→ Records to process:

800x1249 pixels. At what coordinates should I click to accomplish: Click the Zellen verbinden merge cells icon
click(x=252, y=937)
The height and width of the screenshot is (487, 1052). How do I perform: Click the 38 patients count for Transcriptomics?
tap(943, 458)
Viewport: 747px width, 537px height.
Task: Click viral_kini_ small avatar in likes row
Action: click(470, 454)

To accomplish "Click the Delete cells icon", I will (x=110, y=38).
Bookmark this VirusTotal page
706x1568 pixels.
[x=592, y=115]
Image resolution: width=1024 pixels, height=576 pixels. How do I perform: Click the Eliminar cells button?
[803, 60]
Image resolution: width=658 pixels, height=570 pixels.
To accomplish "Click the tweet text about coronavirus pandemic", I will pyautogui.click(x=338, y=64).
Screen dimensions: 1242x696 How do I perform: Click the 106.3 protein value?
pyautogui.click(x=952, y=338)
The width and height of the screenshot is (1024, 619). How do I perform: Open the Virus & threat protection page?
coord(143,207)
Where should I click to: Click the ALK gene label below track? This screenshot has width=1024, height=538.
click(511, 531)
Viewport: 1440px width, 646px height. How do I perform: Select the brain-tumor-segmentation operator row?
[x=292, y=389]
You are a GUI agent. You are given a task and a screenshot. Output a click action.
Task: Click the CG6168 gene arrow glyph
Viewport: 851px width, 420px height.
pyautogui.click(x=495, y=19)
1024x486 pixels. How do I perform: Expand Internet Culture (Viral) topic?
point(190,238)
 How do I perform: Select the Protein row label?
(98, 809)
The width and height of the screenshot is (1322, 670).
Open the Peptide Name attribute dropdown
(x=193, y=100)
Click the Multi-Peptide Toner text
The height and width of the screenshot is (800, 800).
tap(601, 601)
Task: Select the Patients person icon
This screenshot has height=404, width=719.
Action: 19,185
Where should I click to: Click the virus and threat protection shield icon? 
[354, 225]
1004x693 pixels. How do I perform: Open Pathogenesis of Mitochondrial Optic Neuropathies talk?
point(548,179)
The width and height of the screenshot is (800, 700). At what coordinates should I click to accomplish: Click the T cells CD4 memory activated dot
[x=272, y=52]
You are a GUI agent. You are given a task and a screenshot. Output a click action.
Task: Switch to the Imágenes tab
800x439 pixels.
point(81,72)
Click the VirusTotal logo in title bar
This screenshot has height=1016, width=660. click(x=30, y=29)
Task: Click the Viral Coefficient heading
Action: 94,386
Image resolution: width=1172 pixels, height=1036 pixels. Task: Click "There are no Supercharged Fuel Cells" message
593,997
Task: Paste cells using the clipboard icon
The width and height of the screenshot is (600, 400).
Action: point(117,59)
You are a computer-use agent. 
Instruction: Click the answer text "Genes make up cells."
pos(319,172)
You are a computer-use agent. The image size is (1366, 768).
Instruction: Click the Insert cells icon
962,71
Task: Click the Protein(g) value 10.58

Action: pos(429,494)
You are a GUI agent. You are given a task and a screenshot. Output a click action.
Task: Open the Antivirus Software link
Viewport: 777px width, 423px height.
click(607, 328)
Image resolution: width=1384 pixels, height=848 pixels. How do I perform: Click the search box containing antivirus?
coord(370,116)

→ About this exercise:
The whole listing needs repeating. Match each line exactly.

→ Response below:
800x1249 pixels. At what coordinates should I click to accomplish: Click the Zellen verbinden merge cells icon
click(x=252, y=937)
The height and width of the screenshot is (487, 1052). How do I perform: Click the 38 patients count for Transcriptomics?
tap(943, 458)
Viewport: 747px width, 537px height.
Task: Click viral_kini_ small avatar in likes row
Action: click(470, 454)

To accomplish "Click the Delete cells icon", I will (x=110, y=38).
Bookmark this VirusTotal page
706x1568 pixels.
[x=592, y=115]
Image resolution: width=1024 pixels, height=576 pixels. How do I perform: Click the Eliminar cells button?
[803, 60]
Image resolution: width=658 pixels, height=570 pixels.
To accomplish "Click the tweet text about coronavirus pandemic", I will pyautogui.click(x=338, y=64).
Screen dimensions: 1242x696 How do I perform: Click the 106.3 protein value?
pyautogui.click(x=952, y=338)
The width and height of the screenshot is (1024, 619). How do I perform: Open the Virus & threat protection page?
coord(143,207)
Where should I click to: Click the ALK gene label below track? This screenshot has width=1024, height=538.
click(511, 531)
Viewport: 1440px width, 646px height. How do I perform: Select the brain-tumor-segmentation operator row?
[x=292, y=389]
You are a GUI agent. You are given a task and a screenshot. Output a click action.
Task: Click the CG6168 gene arrow glyph
Viewport: 851px width, 420px height.
pyautogui.click(x=495, y=19)
1024x486 pixels. How do I perform: Expand Internet Culture (Viral) topic?
point(190,238)
 How do I perform: Select the Protein row label?
(98, 809)
The width and height of the screenshot is (1322, 670).
Open the Peptide Name attribute dropdown
(x=193, y=100)
Click the Multi-Peptide Toner text
The height and width of the screenshot is (800, 800).
tap(601, 601)
Task: Select the Patients person icon
This screenshot has height=404, width=719.
Action: 19,185
Where should I click to: Click the virus and threat protection shield icon? 
[354, 225]
1004x693 pixels. How do I perform: Open Pathogenesis of Mitochondrial Optic Neuropathies talk?
point(548,179)
The width and height of the screenshot is (800, 700). At what coordinates should I click to accomplish: Click the T cells CD4 memory activated dot
[x=272, y=52]
You are a GUI agent. You are given a task and a screenshot. Output a click action.
Task: Switch to the Imágenes tab
800x439 pixels.
point(81,72)
Click the VirusTotal logo in title bar
This screenshot has height=1016, width=660. click(x=30, y=29)
Task: Click the Viral Coefficient heading
Action: 94,386
Image resolution: width=1172 pixels, height=1036 pixels. Task: Click "There are no Supercharged Fuel Cells" message
593,997
Task: Paste cells using the clipboard icon
The width and height of the screenshot is (600, 400).
Action: point(117,59)
You are a computer-use agent. 
Instruction: Click the answer text "Genes make up cells."
pos(319,172)
You are a computer-use agent. The image size is (1366, 768).
Instruction: Click the Insert cells icon
962,71
Task: Click the Protein(g) value 10.58

Action: pos(429,494)
You are a GUI agent. You are given a task and a screenshot. Output a click action.
Task: Open the Antivirus Software link
Viewport: 777px width, 423px height.
click(607, 328)
Image resolution: width=1384 pixels, height=848 pixels. How do I perform: Click the search box containing antivirus?
coord(370,116)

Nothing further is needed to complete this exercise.